COLUMBIA—Catholic young adults from the Midlands are taking a series of spiritual road trips this summer.
The Columbia Area Young Adult Catholics, known as the Columbia YACS for short, are traveling around the Carolinas and into Georgia to experience different Catholic liturgies during their Summer Liturgical Series.
On June 13, the group visited St. Ignatios of Antioch Melkite Greek Catholic Church in Augusta, Ga., attended a Mass and learned about the history and development of the Melkite rite.
On July 18, members plan to visit St. Rafka Maronite Catholic Church in Greer to learn more about that rite and history.
Co-facilitator Matthew Butler said the group hopes to attend a traditional Latin Mass, and possibly other liturgies before the summer ends.
It’s all part of an ongoing mission to enrich the lives of young adult Catholics both spiritually and socially, Butler said.
He and fellow facilitator Zach Dorsch started Columbia YACS in 2008. Their central meeting spot is the St. Thomas More Center on the University of South Carolina campus, but events take place around the Midlands.
“We specifically wanted the group not to be attached to one parish,” Dorsch said. “Our intent was to reach out to young adults from 21-35, both married and single. We’re trying to fill a gap because there aren’t many activities offered specifically for this age group.”
Dorsch said they have everyone from college students to young professionals with average attendance ranging from 15 to 30 depending on the time of year. Some USC students stop attending Newman Club meetings as they get older, so YACS can appeal to them as a source of Catholic fellowship.
Father Marcin Zahuta, chaplain at St. Thomas More, is the group’s ecclesiastical advisor.
During the school year, they meet monthly at venues in the Five Points area to discuss a variety of topics, including vocations, the role of the laity, Catholicism and politics, and the sacraments. At a special session on matrimony, Dorsch said couples that had been married from eight to 40 years talked about the meaning of the sacrament.
Columbia YACS has embraced social networking and its Facebook page continues to attract new fans. People can learn more through their official website, www.imbibingthespirit.blogspot.com.
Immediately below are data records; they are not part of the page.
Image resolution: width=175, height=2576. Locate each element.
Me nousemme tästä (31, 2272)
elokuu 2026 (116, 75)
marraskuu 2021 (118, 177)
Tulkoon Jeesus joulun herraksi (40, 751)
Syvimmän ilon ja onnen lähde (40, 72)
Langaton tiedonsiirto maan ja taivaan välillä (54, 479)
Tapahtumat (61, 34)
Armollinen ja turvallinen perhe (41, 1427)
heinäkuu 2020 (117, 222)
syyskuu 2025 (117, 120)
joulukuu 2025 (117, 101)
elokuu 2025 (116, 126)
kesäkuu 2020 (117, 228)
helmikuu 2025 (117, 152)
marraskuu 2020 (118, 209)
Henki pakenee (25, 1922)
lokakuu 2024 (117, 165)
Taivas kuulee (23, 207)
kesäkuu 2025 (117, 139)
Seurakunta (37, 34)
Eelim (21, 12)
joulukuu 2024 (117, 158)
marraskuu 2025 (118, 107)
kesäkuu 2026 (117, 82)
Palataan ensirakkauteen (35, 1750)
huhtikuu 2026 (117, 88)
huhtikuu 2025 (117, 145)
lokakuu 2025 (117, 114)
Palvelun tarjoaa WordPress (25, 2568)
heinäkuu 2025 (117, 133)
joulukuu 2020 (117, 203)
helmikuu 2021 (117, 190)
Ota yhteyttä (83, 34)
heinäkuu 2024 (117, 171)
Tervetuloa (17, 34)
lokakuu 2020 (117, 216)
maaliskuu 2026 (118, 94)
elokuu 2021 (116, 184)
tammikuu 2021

“The group is really about Catholic identity in my mind,” Butler said. “If you have a space where a peer group can get together and socialize, learn together, and grow spiritually, you’re encouraging the formation of Catholic identity because they’re learning what it means to be Catholic. To do that, we want to stimulate people intellectually, engage them socially, and feed them spiritually.”
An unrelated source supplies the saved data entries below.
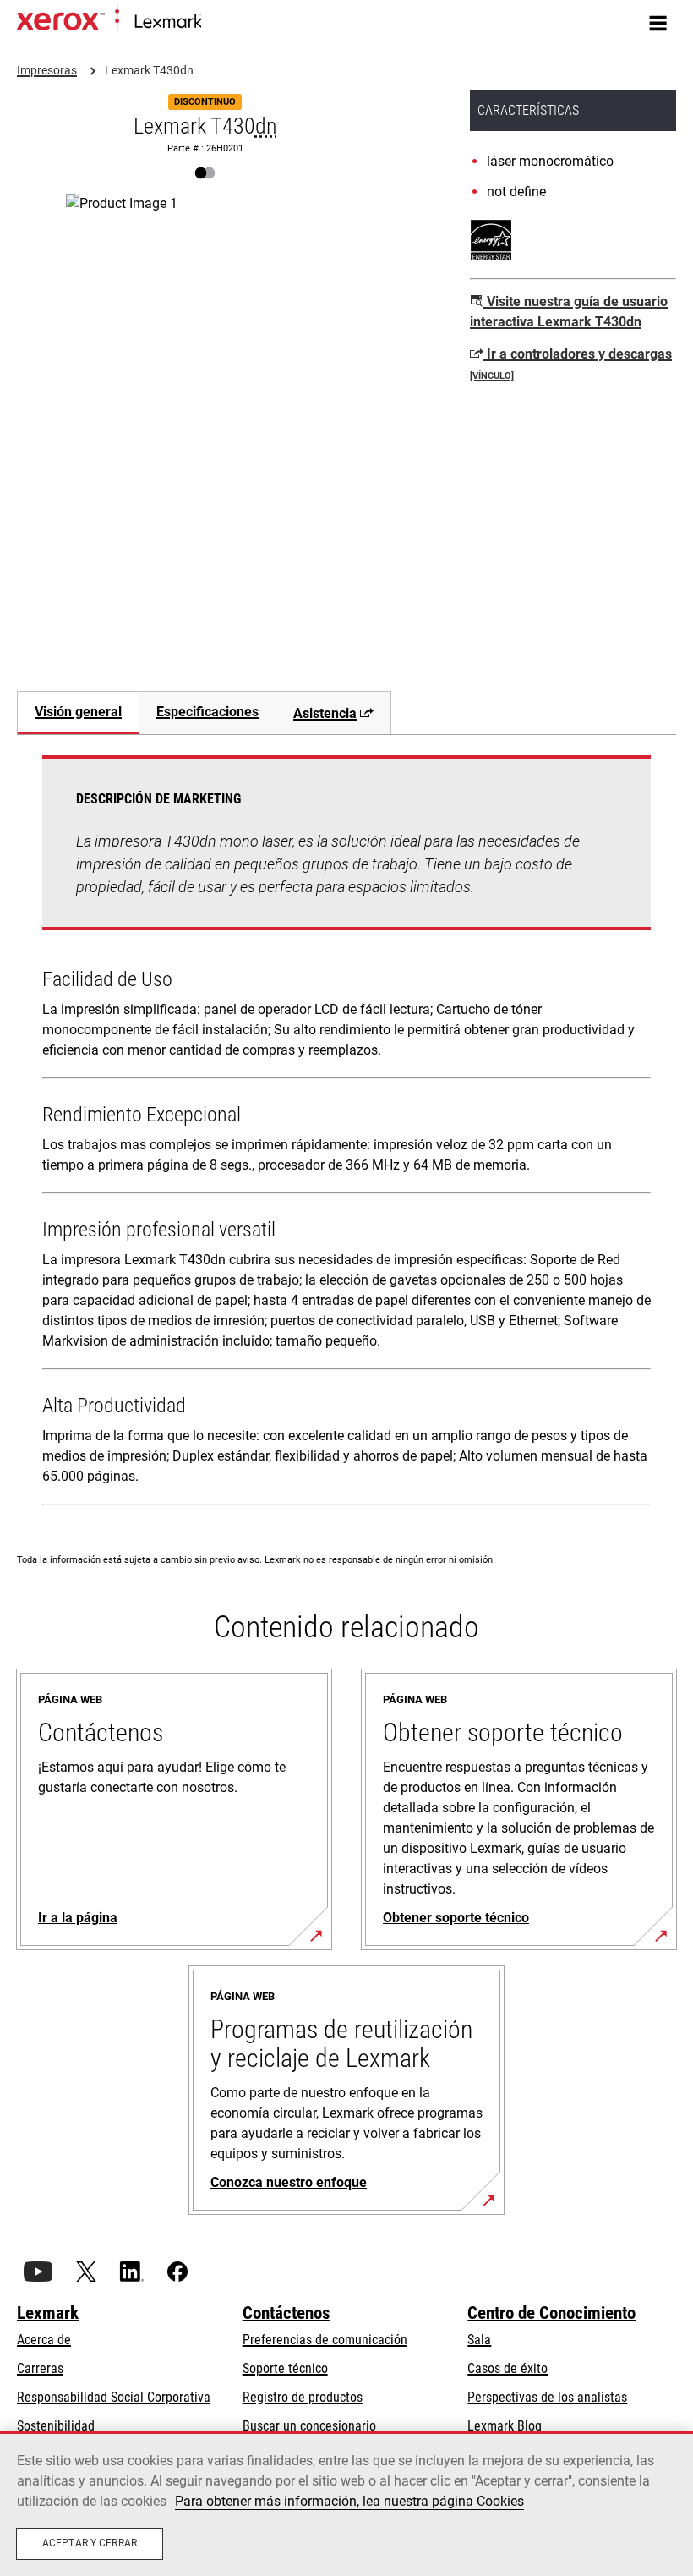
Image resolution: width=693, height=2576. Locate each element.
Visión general (78, 712)
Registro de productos (303, 2397)
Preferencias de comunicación (325, 2340)
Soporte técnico (285, 2368)
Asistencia (325, 713)
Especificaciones (207, 712)
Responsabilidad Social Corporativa (113, 2397)
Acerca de (44, 2340)
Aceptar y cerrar (89, 2543)
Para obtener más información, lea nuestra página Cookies (349, 2501)
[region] (346, 2503)
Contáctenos (286, 2313)
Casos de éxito (507, 2368)
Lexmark (48, 2313)
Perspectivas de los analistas (547, 2397)
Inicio (213, 22)
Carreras (40, 2368)
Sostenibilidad (56, 2426)
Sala (479, 2340)
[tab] (78, 712)
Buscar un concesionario (309, 2426)
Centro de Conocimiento (551, 2313)
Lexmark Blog (504, 2426)
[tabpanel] (346, 1133)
Group worship is also an important element, including Mass and the Liturgy of the Hours. On June 23, members took part in vespers and matins in honor of St. John the Baptist, held at St. Peter Church on Assembly Street. Father Zahuta also led vespers for about 13 people at St. Thomas More on July 7 with another service scheduled for July 21.
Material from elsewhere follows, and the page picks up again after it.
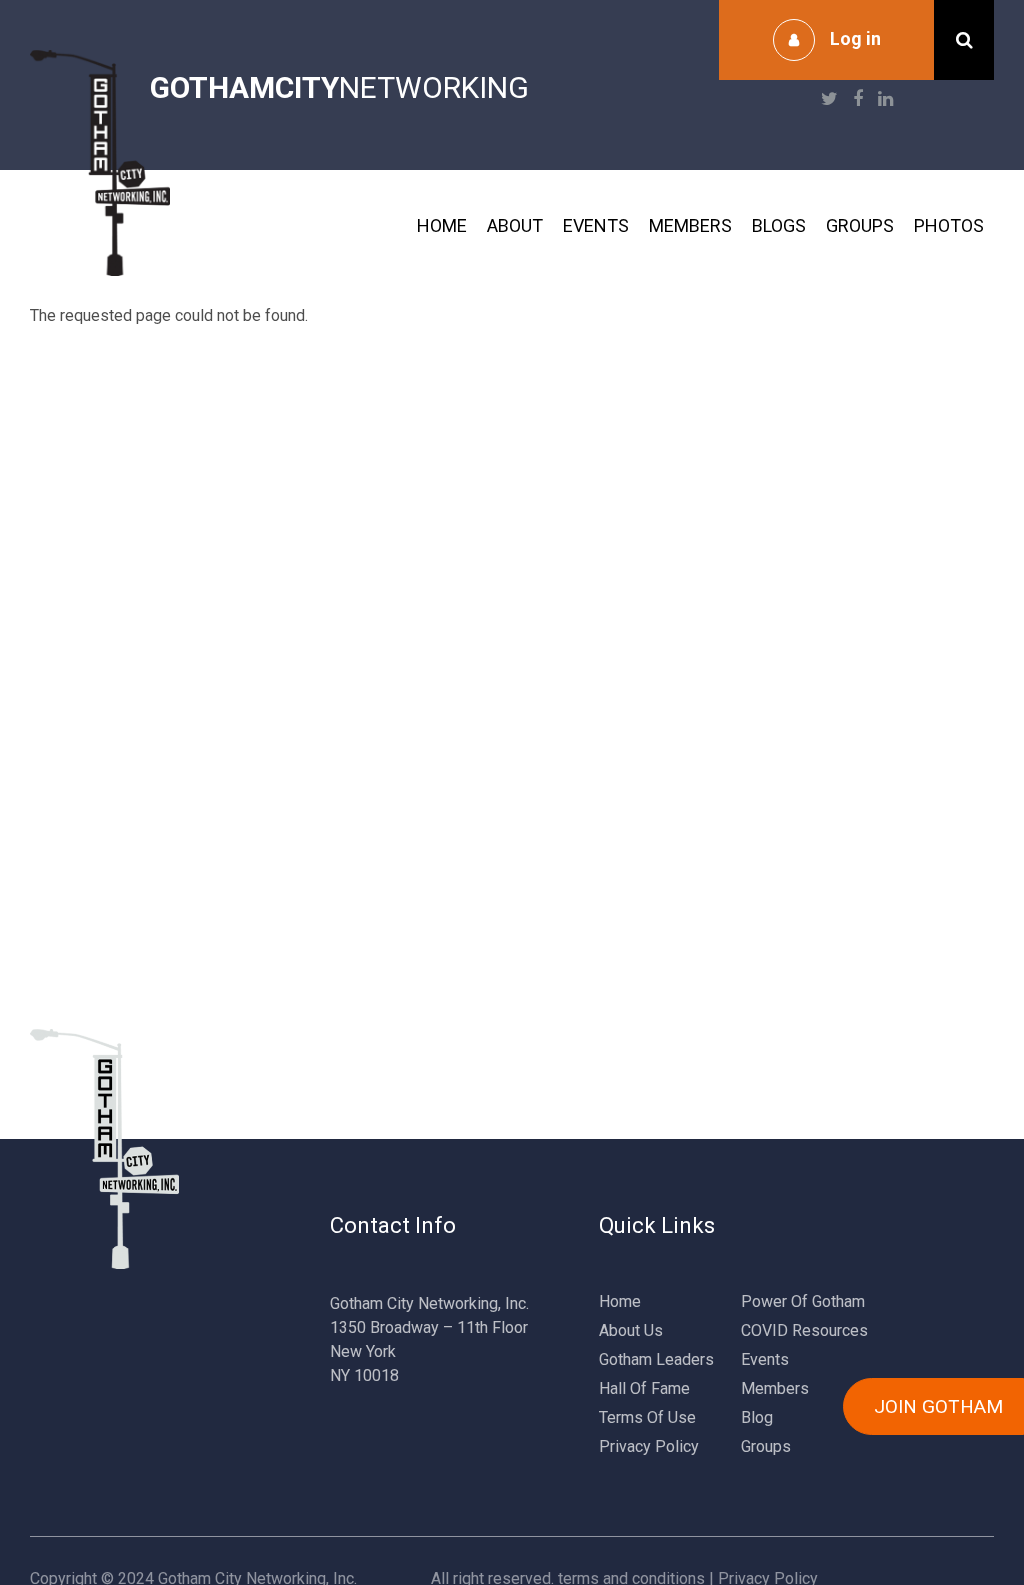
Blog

Greg Rockwell joined in August 2009 after moving to Columbia to serve with Home Works.
“I was looking for fellow young people who were Catholic, so we could all be Catholic together,” Rockwell said. “The fellowship of the group is the most important thing for me. It’s important to get to know other people who care about their faith as much as I do.”
Rockwell said he enjoys the worship opportunities and the monthly group discussions.
“It’s just really nice to be able to meet in a casual environment and talk about Catholicism,” he said.
Jackie Wiggins, 24, a member of Corpus Christi Church in Lexington, joined YACS after moving back to the Midlands from Tennessee in March.
“I wanted to find a community outlet for Catholics my age, and this is a good, balanced group,” she said. “It really helps to enhance my spirituality, there’s good catechesis at the meeting, and it’s also a good social outlet.”